Action item:
Of the entries below, return only those lines from the line with "Forum (18, 50)" to the line with "Screenshot is 921x2576.", exactly, both included.

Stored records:
***

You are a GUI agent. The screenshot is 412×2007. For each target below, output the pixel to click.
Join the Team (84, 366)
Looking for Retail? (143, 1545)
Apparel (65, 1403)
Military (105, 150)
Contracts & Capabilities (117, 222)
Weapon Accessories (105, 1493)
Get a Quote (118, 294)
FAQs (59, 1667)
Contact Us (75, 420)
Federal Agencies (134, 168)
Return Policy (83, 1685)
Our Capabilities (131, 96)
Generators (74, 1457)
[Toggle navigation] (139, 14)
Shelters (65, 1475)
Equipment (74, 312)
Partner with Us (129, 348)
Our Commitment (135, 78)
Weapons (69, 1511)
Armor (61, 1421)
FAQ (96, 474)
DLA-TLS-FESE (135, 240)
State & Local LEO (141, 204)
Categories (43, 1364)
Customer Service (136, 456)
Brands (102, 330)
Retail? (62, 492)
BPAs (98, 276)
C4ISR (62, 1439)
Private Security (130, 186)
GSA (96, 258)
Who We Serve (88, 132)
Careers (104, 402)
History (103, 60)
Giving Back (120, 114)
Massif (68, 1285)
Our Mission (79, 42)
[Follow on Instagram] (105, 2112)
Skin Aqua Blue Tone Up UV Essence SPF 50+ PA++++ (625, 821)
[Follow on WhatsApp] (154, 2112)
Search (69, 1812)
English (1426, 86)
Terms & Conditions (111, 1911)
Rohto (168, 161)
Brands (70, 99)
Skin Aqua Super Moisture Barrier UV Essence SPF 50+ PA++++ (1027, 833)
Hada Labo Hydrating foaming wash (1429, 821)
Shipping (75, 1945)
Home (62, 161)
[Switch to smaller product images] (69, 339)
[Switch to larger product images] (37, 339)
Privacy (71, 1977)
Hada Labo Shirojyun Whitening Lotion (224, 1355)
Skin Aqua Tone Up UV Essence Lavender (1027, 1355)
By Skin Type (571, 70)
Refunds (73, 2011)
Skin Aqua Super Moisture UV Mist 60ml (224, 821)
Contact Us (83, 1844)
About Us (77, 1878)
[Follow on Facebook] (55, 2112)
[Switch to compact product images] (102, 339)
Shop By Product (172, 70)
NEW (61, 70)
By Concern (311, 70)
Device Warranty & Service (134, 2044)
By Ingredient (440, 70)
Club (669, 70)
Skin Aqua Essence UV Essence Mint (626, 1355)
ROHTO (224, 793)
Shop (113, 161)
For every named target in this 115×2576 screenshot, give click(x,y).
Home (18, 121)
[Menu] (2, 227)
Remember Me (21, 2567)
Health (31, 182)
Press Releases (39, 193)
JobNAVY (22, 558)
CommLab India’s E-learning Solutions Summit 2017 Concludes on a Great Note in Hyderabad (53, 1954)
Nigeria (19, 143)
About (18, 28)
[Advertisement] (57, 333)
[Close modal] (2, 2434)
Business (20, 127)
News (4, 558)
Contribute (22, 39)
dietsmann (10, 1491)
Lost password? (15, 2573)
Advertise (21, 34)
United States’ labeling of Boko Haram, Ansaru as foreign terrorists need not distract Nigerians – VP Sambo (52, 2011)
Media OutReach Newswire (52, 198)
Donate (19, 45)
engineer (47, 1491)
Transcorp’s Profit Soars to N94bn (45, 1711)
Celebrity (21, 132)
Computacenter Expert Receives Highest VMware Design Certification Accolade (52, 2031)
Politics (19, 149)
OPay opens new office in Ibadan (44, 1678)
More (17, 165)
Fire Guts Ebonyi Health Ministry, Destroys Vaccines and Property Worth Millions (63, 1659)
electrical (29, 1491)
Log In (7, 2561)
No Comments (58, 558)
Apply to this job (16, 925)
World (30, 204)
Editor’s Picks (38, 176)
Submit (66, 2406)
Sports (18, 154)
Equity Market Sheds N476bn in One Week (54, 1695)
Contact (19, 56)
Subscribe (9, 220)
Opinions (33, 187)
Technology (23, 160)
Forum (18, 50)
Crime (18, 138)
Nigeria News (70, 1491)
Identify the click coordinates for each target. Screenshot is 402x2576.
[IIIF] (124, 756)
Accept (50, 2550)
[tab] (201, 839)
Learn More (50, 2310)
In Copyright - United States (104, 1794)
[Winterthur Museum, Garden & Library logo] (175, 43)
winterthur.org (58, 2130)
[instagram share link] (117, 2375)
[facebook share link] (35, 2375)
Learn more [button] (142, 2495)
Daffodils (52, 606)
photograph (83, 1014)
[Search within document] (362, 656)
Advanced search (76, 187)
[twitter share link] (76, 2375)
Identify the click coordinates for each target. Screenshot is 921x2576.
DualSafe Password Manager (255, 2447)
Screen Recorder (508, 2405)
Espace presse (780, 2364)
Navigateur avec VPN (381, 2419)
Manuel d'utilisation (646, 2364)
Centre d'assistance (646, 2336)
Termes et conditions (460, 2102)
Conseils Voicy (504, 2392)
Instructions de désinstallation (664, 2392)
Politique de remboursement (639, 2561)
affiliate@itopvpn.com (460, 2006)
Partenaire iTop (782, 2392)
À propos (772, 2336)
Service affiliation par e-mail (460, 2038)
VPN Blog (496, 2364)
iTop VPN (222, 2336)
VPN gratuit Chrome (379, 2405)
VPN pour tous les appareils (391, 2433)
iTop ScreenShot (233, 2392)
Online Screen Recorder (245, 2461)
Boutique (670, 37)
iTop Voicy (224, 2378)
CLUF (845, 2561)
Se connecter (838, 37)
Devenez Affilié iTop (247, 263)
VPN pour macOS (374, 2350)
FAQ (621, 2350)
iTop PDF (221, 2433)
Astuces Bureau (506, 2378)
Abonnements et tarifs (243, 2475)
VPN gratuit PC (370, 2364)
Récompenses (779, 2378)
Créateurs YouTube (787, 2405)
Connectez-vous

***

Expected answer:
Forum (18, 50)
Crime (18, 138)
Nigeria News (70, 1491)
Identify the click coordinates for each target. Screenshot is 402x2576.
[IIIF] (124, 756)
Accept (50, 2550)
[tab] (201, 839)
Learn More (50, 2310)
In Copyright - United States (104, 1794)
[Winterthur Museum, Garden & Library logo] (175, 43)
winterthur.org (58, 2130)
[instagram share link] (117, 2375)
[facebook share link] (35, 2375)
Learn more [button] (142, 2495)
Daffodils (52, 606)
photograph (83, 1014)
[Search within document] (362, 656)
Advanced search (76, 187)
[twitter share link] (76, 2375)
Identify the click coordinates for each target. Screenshot is 921x2576.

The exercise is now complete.